The biggest structural change to Medicare drug coverage in 2026 is the implementation of the $2,000 annual out-of-pocket cap on Part D prescription drug costs, a provision of the Inflation Reduction Act. Before this change, there was effectively no ceiling on what a beneficiary could spend on drugs in a given year — the old 'catastrophic' threshold required you to spend thousands before coverage improved. Now, once you've paid $2,000 in covered drug costs in 2026, your plan covers 100% of additional drug costs for the rest of the year. For beneficiaries on expensive specialty medications — biologics for rheumatoid arthritis, cancer drugs, multiple sclerosis treatments — this cap can represent savings of tens of thousands of dollars annually. The cap applies to Part D standalone plans and to the drug coverage embedded in Medicare Advantage plans. It does not apply to drugs covered under Part B, such as infusions administered in a doctor's office.

For beneficiaries on Original Medicare, a Medigap policy remains the most straightforward way to control out-of-pocket exposure. Medigap Plan G — the most comprehensive option available to those who became Medicare-eligible on or after January 1, 2020 — covers the Part A deductible, Part A coinsurance, Part B coinsurance, skilled nursing facility coinsurance, and foreign travel emergency care. You pay the Part B deductible yourself ($257 in 2026), and then Plan G covers your 20% coinsurance with no annual limit. Plan N offers similar protection at a lower premium but requires copays of up to $20 for office visits and up to $50 for emergency room visits, and it does not cover Part B excess charges. The right choice between G and N depends on how frequently you use outpatient services and whether your doctors accept Medicare assignment.

Medigap premiums vary considerably by age, gender, tobacco use, and geography — and by how the insurer prices its policies. Community-rated plans charge the same premium regardless of age. Issue-age-rated plans set your premium based on how old you are when you enroll and don't increase solely due to aging. Attained-age-rated plans start lower but increase as you get older and tend to become the most expensive over time. Shopping carefully at the time of enrollment matters enormously because, outside of guaranteed issue windows, insurers in most states can use medical underwriting to deny coverage or charge higher premiums based on your health history. The best time to enroll in Medigap is during your six-month Medigap Open Enrollment Period, which begins the month you turn 65 and are enrolled in Part B. During this window, no insurer can turn you away or charge you more due to pre-existing conditions.

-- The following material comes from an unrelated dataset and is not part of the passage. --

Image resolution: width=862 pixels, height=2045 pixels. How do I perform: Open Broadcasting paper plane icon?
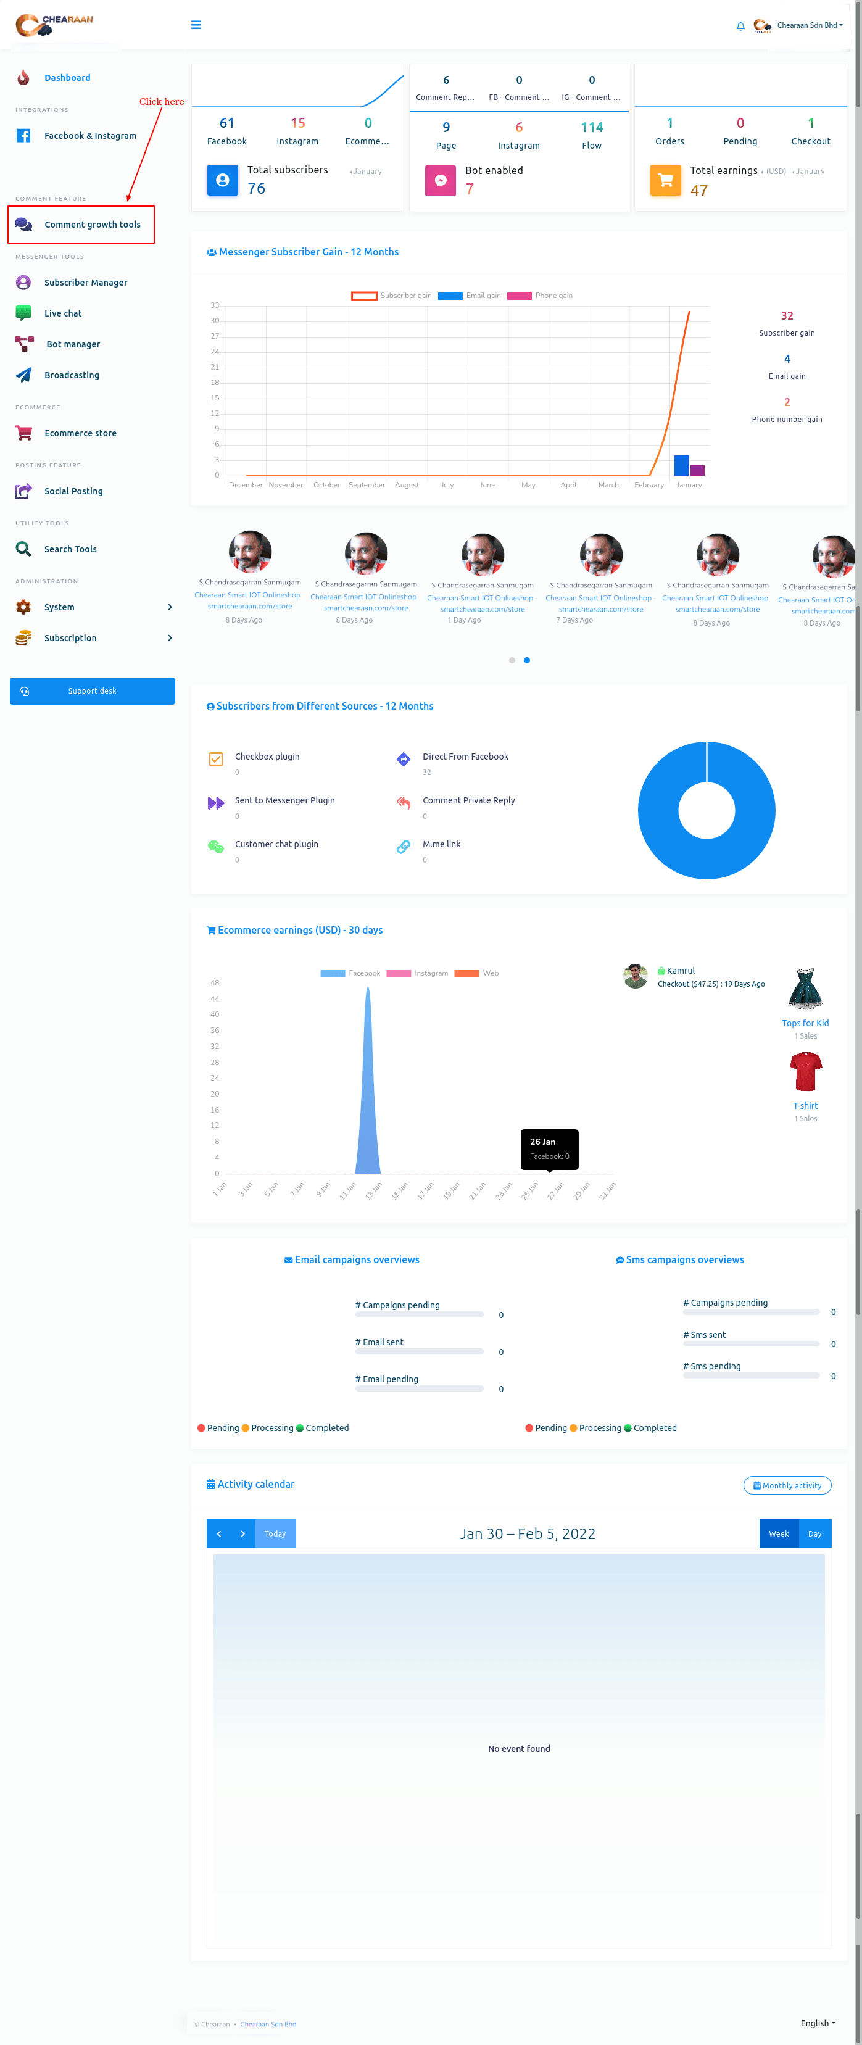[24, 375]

If you're already past that initial window and want to switch Medigap plans, your options depend heavily on where you live. Thirteen states — including California, New York, Oregon, Illinois, and Florida does not have one — have enacted birthday rules or other guaranteed issue protections that give you a window each year to switch to an equal or lesser Medigap plan without medical underwriting. In states without these protections, switching plans after your initial enrollment period typically requires passing medical underwriting, which means a serious diagnosis like diabetes, heart disease, or cancer could make it difficult or impossible to change plans. Knowing your state's rules before you need to use them is essential planning.

The bottom line for 2026: Original Medicare's cost-sharing structure leaves real financial gaps, and those gaps don't shrink as you age — they tend to grow alongside your healthcare utilization. The Part A deductible, uncapped Part B coinsurance, and potential IRMAA surcharges represent predictable risks that Medigap was specifically designed to address. The new Part D drug cap is a genuine win for beneficiaries with high drug costs. Reviewing your total Medicare cost picture annually — not just your drug plan during the Annual Enrollment Period from October 15 through December 7 — gives you the best chance of keeping healthcare costs from derailing your retirement finances.